--- Task material Enclosed Below ---

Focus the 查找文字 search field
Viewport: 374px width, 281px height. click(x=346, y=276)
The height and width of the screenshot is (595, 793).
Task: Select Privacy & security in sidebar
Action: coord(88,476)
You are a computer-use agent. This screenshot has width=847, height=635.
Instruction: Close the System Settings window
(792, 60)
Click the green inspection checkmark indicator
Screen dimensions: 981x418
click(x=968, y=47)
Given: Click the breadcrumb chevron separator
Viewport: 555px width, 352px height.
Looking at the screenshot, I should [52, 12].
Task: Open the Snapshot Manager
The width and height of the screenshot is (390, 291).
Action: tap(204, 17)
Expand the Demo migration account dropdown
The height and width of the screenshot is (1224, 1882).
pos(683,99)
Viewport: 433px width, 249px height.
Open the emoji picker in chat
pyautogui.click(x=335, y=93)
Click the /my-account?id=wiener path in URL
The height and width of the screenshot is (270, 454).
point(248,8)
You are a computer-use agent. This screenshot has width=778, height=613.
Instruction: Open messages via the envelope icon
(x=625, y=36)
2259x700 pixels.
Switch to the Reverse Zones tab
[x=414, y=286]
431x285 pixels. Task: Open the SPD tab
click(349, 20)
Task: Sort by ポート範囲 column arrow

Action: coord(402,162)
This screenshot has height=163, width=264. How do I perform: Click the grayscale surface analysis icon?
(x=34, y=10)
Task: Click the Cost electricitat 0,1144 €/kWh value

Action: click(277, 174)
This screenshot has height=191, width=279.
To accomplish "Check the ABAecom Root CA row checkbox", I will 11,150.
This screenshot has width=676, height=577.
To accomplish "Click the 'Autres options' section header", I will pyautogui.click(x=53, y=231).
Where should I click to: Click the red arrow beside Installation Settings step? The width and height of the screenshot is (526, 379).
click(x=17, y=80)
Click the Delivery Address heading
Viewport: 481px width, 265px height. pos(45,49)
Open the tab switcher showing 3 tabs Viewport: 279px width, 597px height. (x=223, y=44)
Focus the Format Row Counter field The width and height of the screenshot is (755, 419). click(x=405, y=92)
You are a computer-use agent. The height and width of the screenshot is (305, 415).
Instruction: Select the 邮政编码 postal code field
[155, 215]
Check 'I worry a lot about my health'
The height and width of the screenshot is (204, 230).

--- End of Enclosed Task material ---

Your instructions
Out of the listing above, reproduce exactly the lines from the one with "Instruction: Close the System Settings window" up to and including the one with "Focus the Format".

Written solution
Instruction: Close the System Settings window
(792, 60)
Click the green inspection checkmark indicator
Screen dimensions: 981x418
click(x=968, y=47)
Given: Click the breadcrumb chevron separator
Viewport: 555px width, 352px height.
Looking at the screenshot, I should [52, 12].
Task: Open the Snapshot Manager
The width and height of the screenshot is (390, 291).
Action: tap(204, 17)
Expand the Demo migration account dropdown
The height and width of the screenshot is (1224, 1882).
pos(683,99)
Viewport: 433px width, 249px height.
Open the emoji picker in chat
pyautogui.click(x=335, y=93)
Click the /my-account?id=wiener path in URL
The height and width of the screenshot is (270, 454).
point(248,8)
You are a computer-use agent. This screenshot has width=778, height=613.
Instruction: Open messages via the envelope icon
(x=625, y=36)
2259x700 pixels.
Switch to the Reverse Zones tab
[x=414, y=286]
431x285 pixels. Task: Open the SPD tab
click(349, 20)
Task: Sort by ポート範囲 column arrow

Action: coord(402,162)
This screenshot has height=163, width=264. How do I perform: Click the grayscale surface analysis icon?
(x=34, y=10)
Task: Click the Cost electricitat 0,1144 €/kWh value

Action: click(277, 174)
This screenshot has height=191, width=279.
To accomplish "Check the ABAecom Root CA row checkbox", I will 11,150.
This screenshot has width=676, height=577.
To accomplish "Click the 'Autres options' section header", I will pyautogui.click(x=53, y=231).
Where should I click to: Click the red arrow beside Installation Settings step? The width and height of the screenshot is (526, 379).
click(x=17, y=80)
Click the Delivery Address heading
Viewport: 481px width, 265px height. pos(45,49)
Open the tab switcher showing 3 tabs Viewport: 279px width, 597px height. (x=223, y=44)
Focus the Format Row Counter field The width and height of the screenshot is (755, 419). click(x=405, y=92)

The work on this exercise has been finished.